Craftsmanship: Each of the dials are branded with the Zenith “Z” logo.
It was and is furniture. Such a piece, and the tens of thousands like it, graced homes around the world.  Families would gather around such pieces for news, shows, music, and more. 
Ultimately to me, such a piece represents music as community.  It stands as a testimony to music as an experience shared

Contrast that with today’s portable music players.  Some are sleek, well designed, and are beautiful examples of superb craftsmanship.  I own one.

Yet, size and placement of those devices connotes a personal experience. Say what we want, such devices by design are almost a Berlin Wall around the individual.

With my iPhone and B&W headphones as constant companions throughout my day, I can appreciate the opportunity to carry my music with me as I go.  As an audiophile, I’m passionate about the fidelity and emotive qualities of the music I carry.  However, as a human being, I wonder aloud if such an evolution comes at the expense of our humanity
Music to me reaches its fullness when it is played in a shared, communal experience.  Music,  I feel, is an essential component of what it means to be human.

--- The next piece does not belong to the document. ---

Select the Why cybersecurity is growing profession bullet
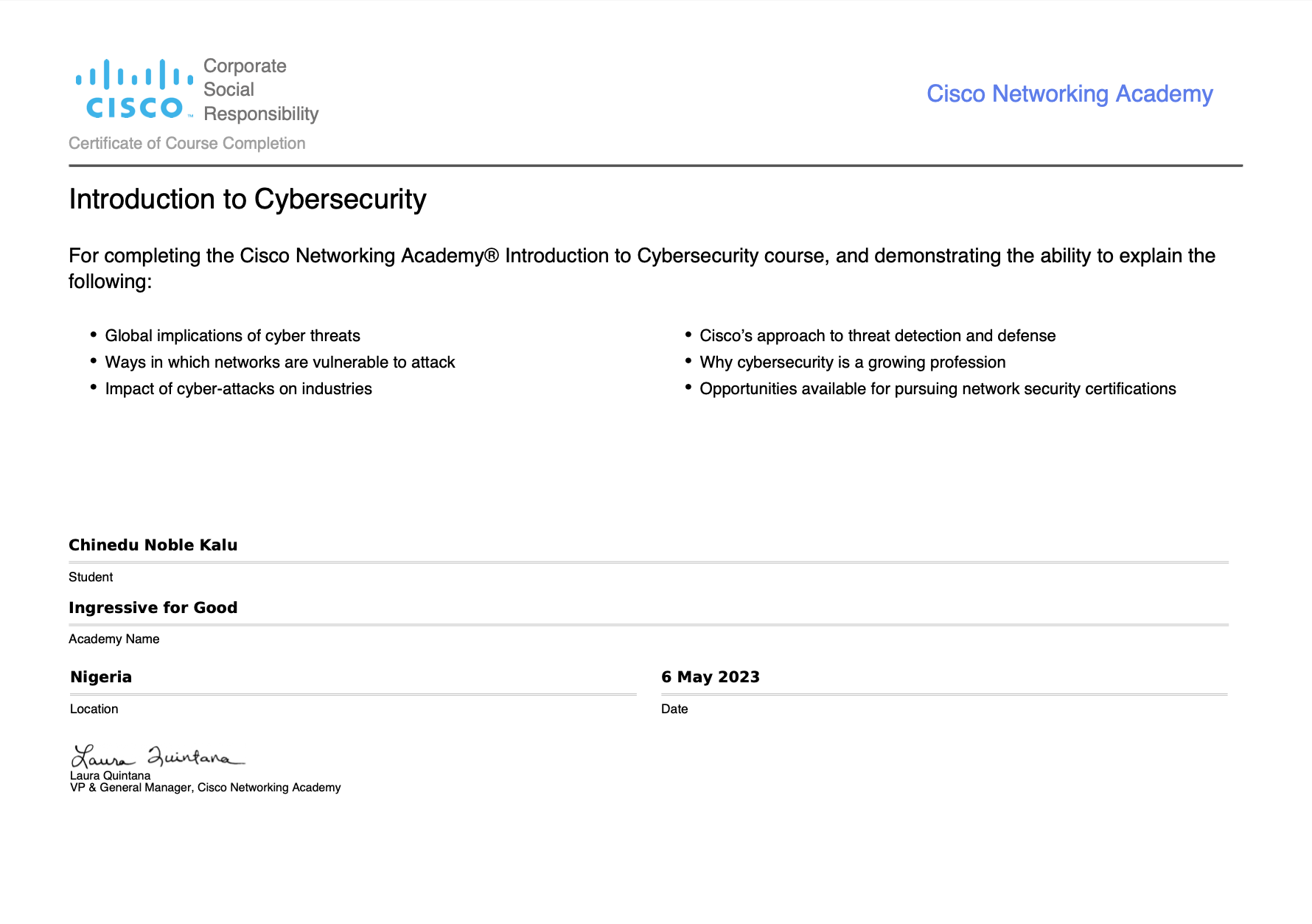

The great liturgies of both Eastern and Western Christendom demonstrate this truth by incorporating music as an essential, shared, part of the liturgical experience.  If you think about it, the theology of music mandates that music is to be lived, partaken of—together.  Isn’t there a difference between listening to a live concert alone and listening to the exact same performance as part of an audience, a community?
It’s amazing what thoughts a simple old Zenith radio in a coffee shop can engender!
Ironically, there was no music playing in the coffee shop this morning.  I had forgotten my B&W headphones.  Music would not be relegated to the background. Music defiantly refused to assume an inauthentic form.

The old photographs on the wall stood there like a communion of saints.  One by one, each harkened me to remember: “Preserve the Tradition of music.  If we don’t preserve the Tradition of music, then it too will die and remain as only an image of it’s true self.”

 

As audiophiles and even more so as human beings, I think that we strive for an authentic experience of music.  That authentic experience can only be discovered through an authentic Tradition of music.  The church historian Jarolav Pelikan put it best when he wrote, “Tradition is the living faith of the dead. Traditionalism is the dead faith of the living.”

Thanks, Zenith, for the Tradition you shared with me this morning.